*** Opening GIVEN ENTRIES ***

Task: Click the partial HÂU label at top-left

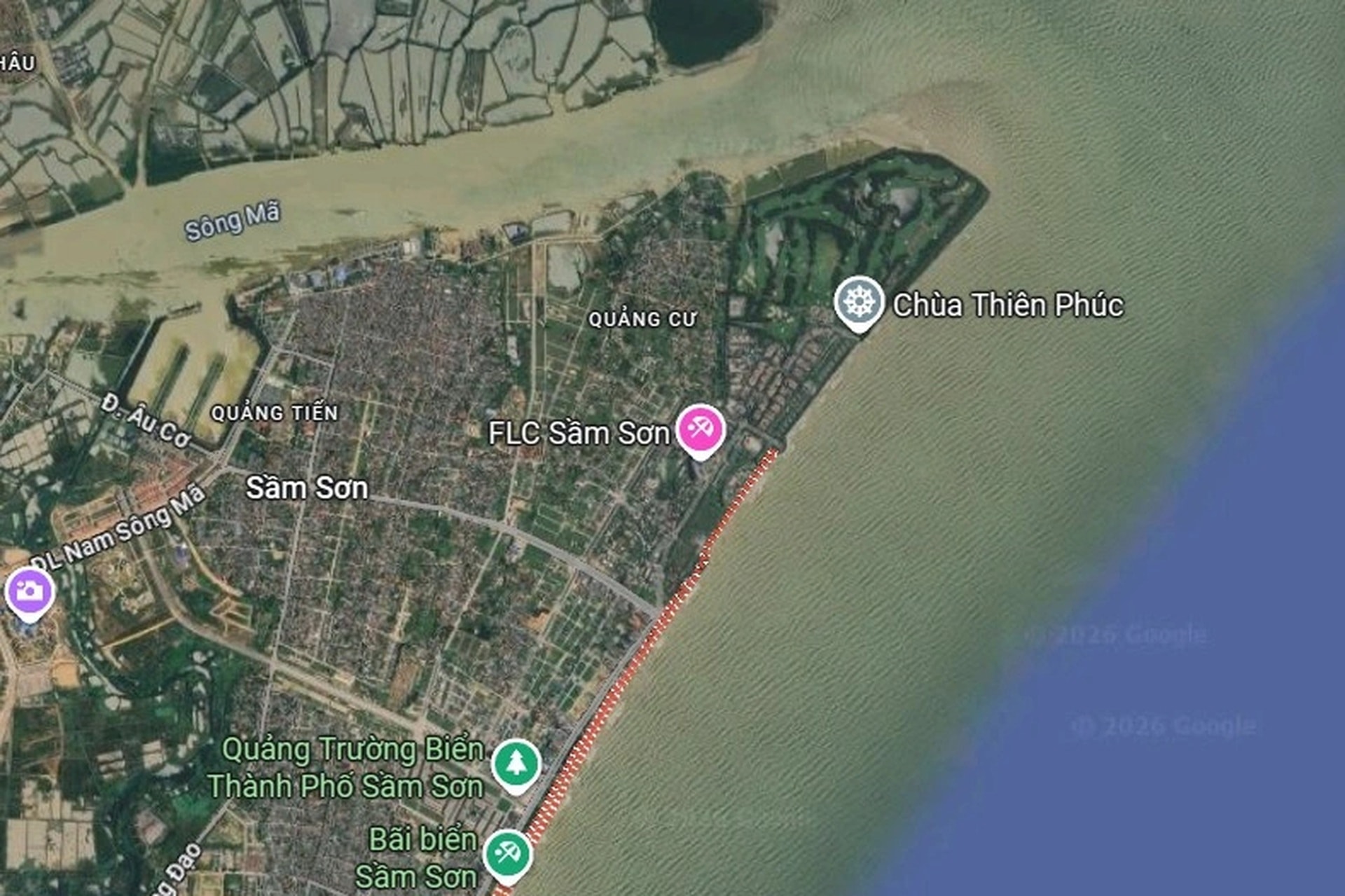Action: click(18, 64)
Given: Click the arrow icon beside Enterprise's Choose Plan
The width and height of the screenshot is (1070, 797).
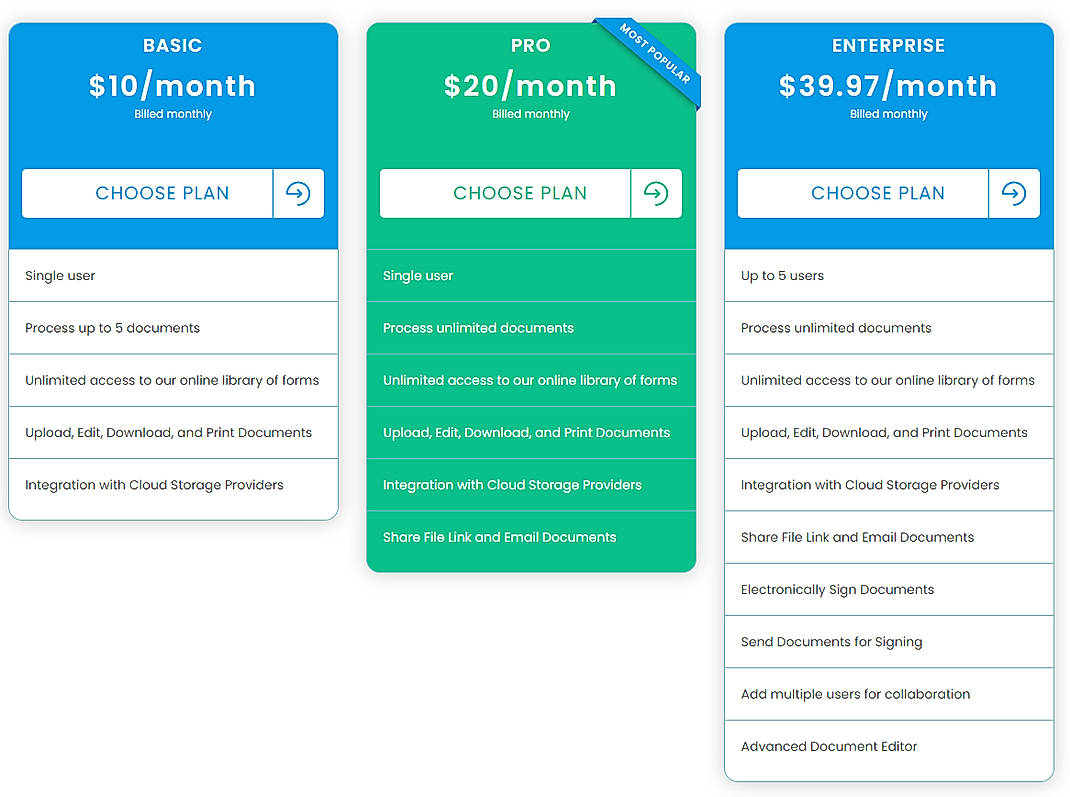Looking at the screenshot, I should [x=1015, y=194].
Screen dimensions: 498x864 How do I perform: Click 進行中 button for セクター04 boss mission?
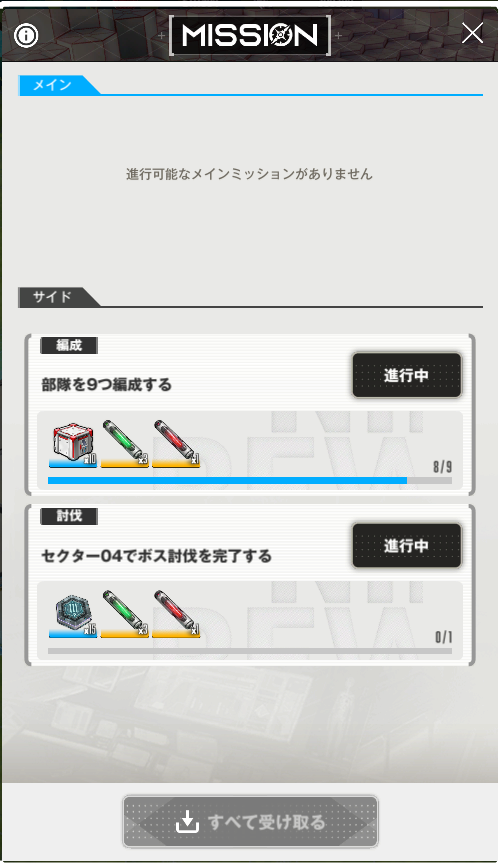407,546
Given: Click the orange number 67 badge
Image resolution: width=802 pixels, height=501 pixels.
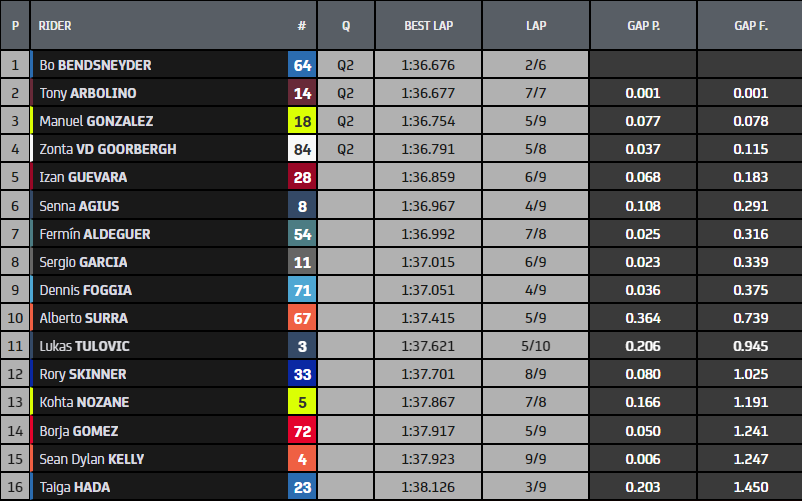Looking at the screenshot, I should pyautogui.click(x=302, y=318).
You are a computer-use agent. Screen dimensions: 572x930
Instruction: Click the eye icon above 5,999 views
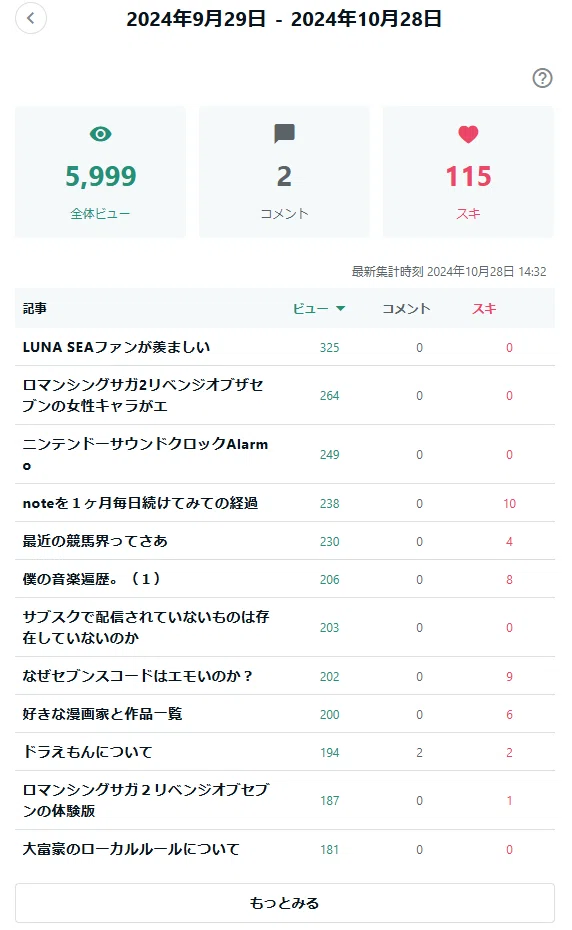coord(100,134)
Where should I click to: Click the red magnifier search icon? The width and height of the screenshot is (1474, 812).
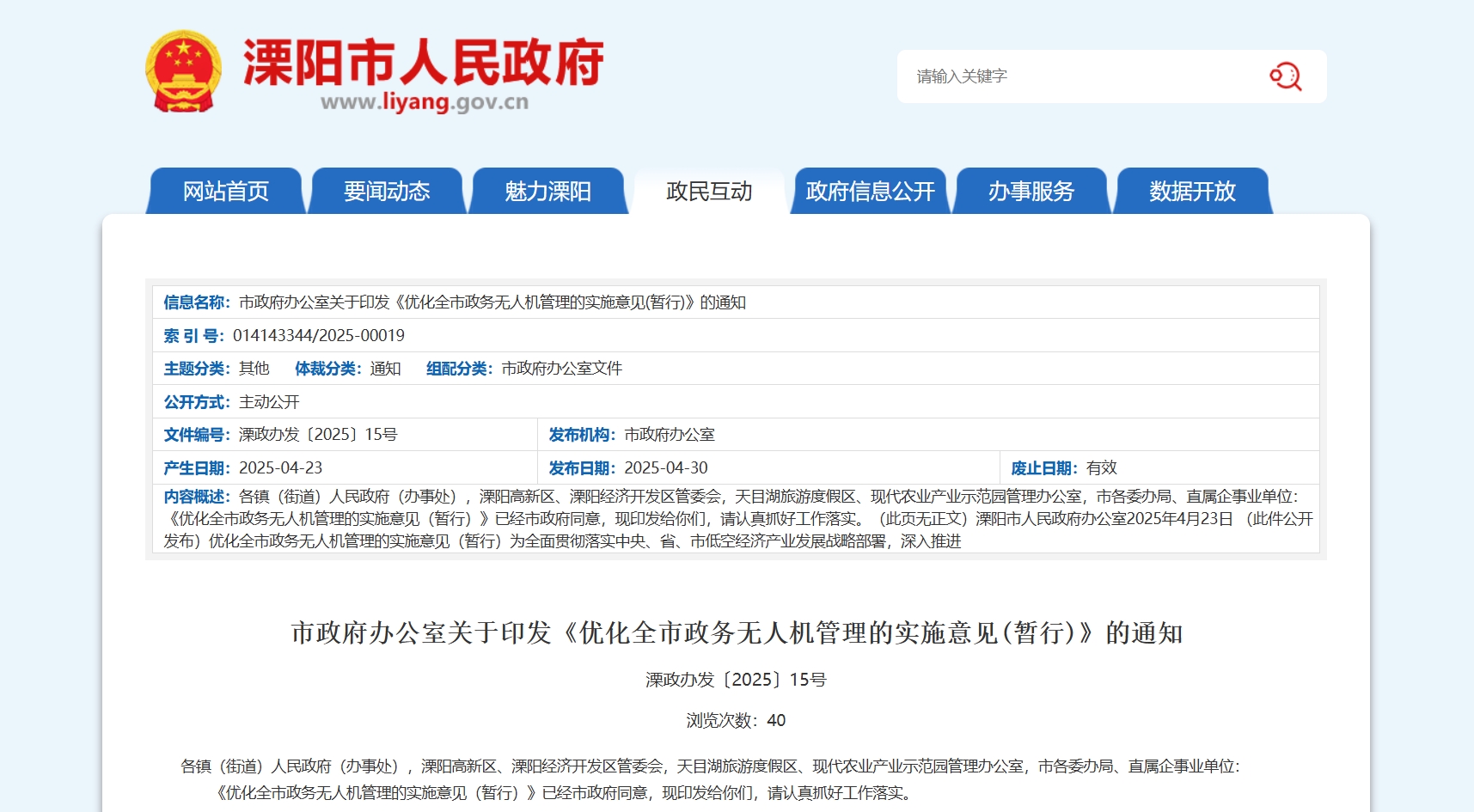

*** Closing GIVEN ENTRIES ***

● DESCRIPTION OF THE TASK: Type the material out again exactly. Skip the pictures.

● RESPONSE AREA:
Task: Click the partial HÂU label at top-left

Action: click(18, 64)
Given: Click the arrow icon beside Enterprise's Choose Plan
The width and height of the screenshot is (1070, 797).
Looking at the screenshot, I should [x=1015, y=194].
Screen dimensions: 498x864 How do I perform: Click 進行中 button for セクター04 boss mission?
407,546
Given: Click the orange number 67 badge
Image resolution: width=802 pixels, height=501 pixels.
Looking at the screenshot, I should pyautogui.click(x=302, y=318).
You are a computer-use agent. Screen dimensions: 572x930
Instruction: Click the eye icon above 5,999 views
coord(100,134)
Where should I click to: Click the red magnifier search icon? The width and height of the screenshot is (1474, 812).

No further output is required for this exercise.